Esoterik - die Religion der Gegenwart

Dr. Hans Markus Horst referierte beim KKV Erlangen über die Faszination des Übersinnlichen
Okkultismus und Spiritismus, Übersinnliches und Verschwörungstheorie(n): Die Bandbreite reicht von Lebenshilfe bis lebensgefährlich. Über dieses Thema sprach jetzt Dr. Hans Markus Horst, Leiter der Beratungsstelle für Weltanschauungsfragen im Erzbistum Bamberg, bei einem Vortrag des KKV Erlangen in Kooperation mit der Katholischen Erwachsenenbildung (KEB) in der Erlanger Pfarrei St. Sebald.
In seiner Tätigkeit erlebe er immer wieder die unterschiedlichsten Reaktionen und Auswüchse auf Krisen – wie unlängst Corona oder der Ukraine-Krieg. „Die Menschen haben Angst vor Inflation und steigenden Preisen“, so der 65-Jährige. Wirtschafts- und Finanzkrise, Klimakrise, Gesundheitskrise, Naturkrise: Das Lebens- und Weltgefühl vieler Menschen spiegle die Unsicherheit einer von Mehrfachkrisen geprägten Zeit wider. Übersinnliches komme da gerade recht: „In Großbritannien glauben laut einer Studie mehr Menschen an Geister als an Gott“, bringt es der Theologe auf den Punkt. „Die unsichtbare Welt hatte immer schon Anziehungskraft.“ Dahinter stecke neben Wissensdrang und Neugierde vor allem auch Motivation, über spezielle Phänomene und übersinnliche Kräfte selbst die Faszination des Unheimlichen unmittelbar erleben zu können. „Besonders Jugendliche sind anfällig für so etwas“, gibt Markus Horst zu bedenken.
Das Übersinnliche, so der Experte, könne Lebenshilfe bei Entscheidungen sein sowie bei der Bewältigung von Zukunftsängsten helfen. Dahinter stecke die Suche nach Lebenssinn, Werten und Zielen. „Okkultismus ist nichts Neues“, weiß Horst, „und ist etwa in der Jugendkultur zu finden“, denke man doch allein an die Kinder- und Jugendromanreihe „Harry Potter“ der englischen Schriftstellerin Joanne Rowling, deren Hauptprotagonist, Schüler des britischen Zauberinternats Hogwarts, von seiner magischen Herkunft erfährt.
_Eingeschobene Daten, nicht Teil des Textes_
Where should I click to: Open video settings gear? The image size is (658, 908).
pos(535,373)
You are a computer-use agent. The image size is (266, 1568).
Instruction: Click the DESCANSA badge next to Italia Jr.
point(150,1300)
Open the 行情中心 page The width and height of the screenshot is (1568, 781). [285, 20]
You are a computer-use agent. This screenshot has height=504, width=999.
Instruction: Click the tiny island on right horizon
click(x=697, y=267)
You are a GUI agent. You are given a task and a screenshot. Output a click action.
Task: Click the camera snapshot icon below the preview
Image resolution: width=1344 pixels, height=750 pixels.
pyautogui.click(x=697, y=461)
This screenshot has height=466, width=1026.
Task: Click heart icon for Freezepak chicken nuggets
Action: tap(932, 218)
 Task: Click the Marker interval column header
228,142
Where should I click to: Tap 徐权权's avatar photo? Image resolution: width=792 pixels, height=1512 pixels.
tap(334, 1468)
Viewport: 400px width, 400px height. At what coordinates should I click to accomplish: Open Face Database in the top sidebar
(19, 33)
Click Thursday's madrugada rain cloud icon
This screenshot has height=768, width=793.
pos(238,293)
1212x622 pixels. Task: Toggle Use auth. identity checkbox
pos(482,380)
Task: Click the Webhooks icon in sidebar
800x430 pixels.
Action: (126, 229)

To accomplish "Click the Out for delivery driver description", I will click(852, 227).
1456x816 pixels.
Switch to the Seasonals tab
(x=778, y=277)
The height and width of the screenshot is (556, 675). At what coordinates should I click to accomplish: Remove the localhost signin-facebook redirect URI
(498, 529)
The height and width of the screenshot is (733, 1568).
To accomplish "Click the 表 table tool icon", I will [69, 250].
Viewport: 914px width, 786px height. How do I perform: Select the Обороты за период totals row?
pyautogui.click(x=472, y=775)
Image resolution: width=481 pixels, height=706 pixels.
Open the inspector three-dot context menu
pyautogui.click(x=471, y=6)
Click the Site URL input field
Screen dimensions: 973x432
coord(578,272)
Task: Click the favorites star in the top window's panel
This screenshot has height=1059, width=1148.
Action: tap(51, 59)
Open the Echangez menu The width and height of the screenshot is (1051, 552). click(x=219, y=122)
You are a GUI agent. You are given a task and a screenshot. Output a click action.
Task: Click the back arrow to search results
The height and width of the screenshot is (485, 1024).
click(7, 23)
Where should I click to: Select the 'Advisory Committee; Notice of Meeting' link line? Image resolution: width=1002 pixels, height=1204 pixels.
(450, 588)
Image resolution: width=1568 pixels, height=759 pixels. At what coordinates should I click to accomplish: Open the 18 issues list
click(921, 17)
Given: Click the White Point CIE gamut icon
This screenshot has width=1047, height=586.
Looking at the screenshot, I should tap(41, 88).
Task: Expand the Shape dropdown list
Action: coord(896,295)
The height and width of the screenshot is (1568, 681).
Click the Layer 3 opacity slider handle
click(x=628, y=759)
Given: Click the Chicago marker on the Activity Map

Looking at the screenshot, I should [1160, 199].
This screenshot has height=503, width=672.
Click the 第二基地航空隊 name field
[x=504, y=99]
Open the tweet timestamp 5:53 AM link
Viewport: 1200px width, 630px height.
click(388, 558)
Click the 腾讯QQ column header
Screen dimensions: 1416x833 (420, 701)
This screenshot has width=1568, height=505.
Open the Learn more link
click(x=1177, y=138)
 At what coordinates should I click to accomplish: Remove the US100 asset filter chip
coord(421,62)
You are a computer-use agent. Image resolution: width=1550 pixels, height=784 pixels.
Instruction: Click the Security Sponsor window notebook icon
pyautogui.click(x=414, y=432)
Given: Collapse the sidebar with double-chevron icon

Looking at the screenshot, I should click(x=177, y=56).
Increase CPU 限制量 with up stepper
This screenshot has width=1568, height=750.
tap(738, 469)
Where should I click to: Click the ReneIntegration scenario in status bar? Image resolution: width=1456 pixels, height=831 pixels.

Hans Markus Horst möchte weder Strömungen verteufeln, noch sie schön reden. „Man muss einfach wissen, dass bestimmte Rituale und Praktiken bei psychisch labilen Menschen zum Beispiel Angststörungen auslösen können“, so Horst. Esoterik, erlebt er immer wieder, scheine die Religion der Gegenwart zu werden – Tendenz steigend. „In diesem Welt- und Menschenbild ist alles mit allem verbunden“, erklärt der Theologe. Dabei sei (auch) Vorsicht geboten: „Jede Weltverklärung kann Krisen verschleiern“, gibt er zu bedenken. Darüber hinaus gebe es nicht selten eine Anknüpfung an rechtsextremes Gedankengut.
In der Beratung trifft Hans Markus Horst immer wieder auf Menschen, die der Wahrsagekunst anderer vertrauten und auf Pseudo-Angebote hereinfielen. „Solche Leute geben viel Geld aus, werden vollkommen ausgebeutet – und am Ende sind ihre Probleme trotzdem nicht gelöst.“ Die Frage müsse vielmehr lauten: „Wer oder was hilft mir wirklich in einer bestimmten Lebenssituation? Wo finde ich echte Orientierung?“ Selbst in Kirchengemeinden gebe es inzwischen manch fragwürdiges und unreflektiertes Angebot. „Genau hinschauen!“, rät der Experte, der verhindern möchte, dass Menschen auf den falschen Weg geschickt werden und in ungesunde Abhängigkeiten geraten.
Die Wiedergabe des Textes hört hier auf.